━━ SOURCE
North Carolina Sunday
Hunting Study Sunday
hunting has been a controversial issue in North
Carolina, with strong feelings among both
supporters and opponents. To better understand the
issue, the North Carolina Wildlife Resources
Commission (NCWRC), Virginia Tech, and Responsive
Management collaborated on a study to assess
public opinion on Sunday hunting. The study
consisted of an online opinion poll, a telephone
survey, and an economic analysis.
The online poll was developed and
placed on the NCWRC website to elicit feedback on
support or opposition to Sunday hunting. The
online poll was developed primarily as an
outlet for people who wanted to be
heard. At the same time, a
scientific telephone survey was conducted by
Responsive Management, Virginia Tech, and the
NCWRC.
The results of the two surveys
were markedly different. The online poll
showed that 55% of respondents supported Sunday
hunting, whereas 43% opposed it, and 2% had no
clear opinion. The telephone survey showed that
25% of respondents supported Sunday hunting,
whereas 65% opposed, and 10% had no clear opinion.
━━━━
> [TASKS TO PERFORM]:
1. From the Sunday hunting text, quote the stretch from "The results of" through "no clear opinion.".
2. Answer these questions using the Sunday hunting text:
(a) Which three groups worked together on the study?
(b) What percentage of online poll respondents supported Sunday hunting?
(c) What percentage of telephone survey respondents opposed it?
The data after this point are separate material and have no connection to the text on Sunday hunting.
━━ DATASET CONTENT
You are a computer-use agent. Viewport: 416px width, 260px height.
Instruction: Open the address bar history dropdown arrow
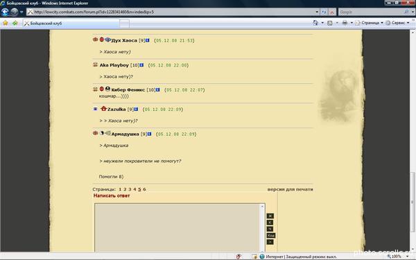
━━━━
> [EXERCISE RESULTS]:
1.
The results of the two surveys
were markedly different. The online poll
showed that 55% of respondents supported Sunday
hunting, whereas 43% opposed it, and 2% had no
clear opinion. The telephone survey showed that
25% of respondents supported Sunday hunting,
whereas 65% opposed, and 10% had no clear opinion.

2.
(a) The North Carolina Wildlife Resources Commission (NCWRC), Virginia Tech, and Responsive Management
(b) 55%
(c) 65%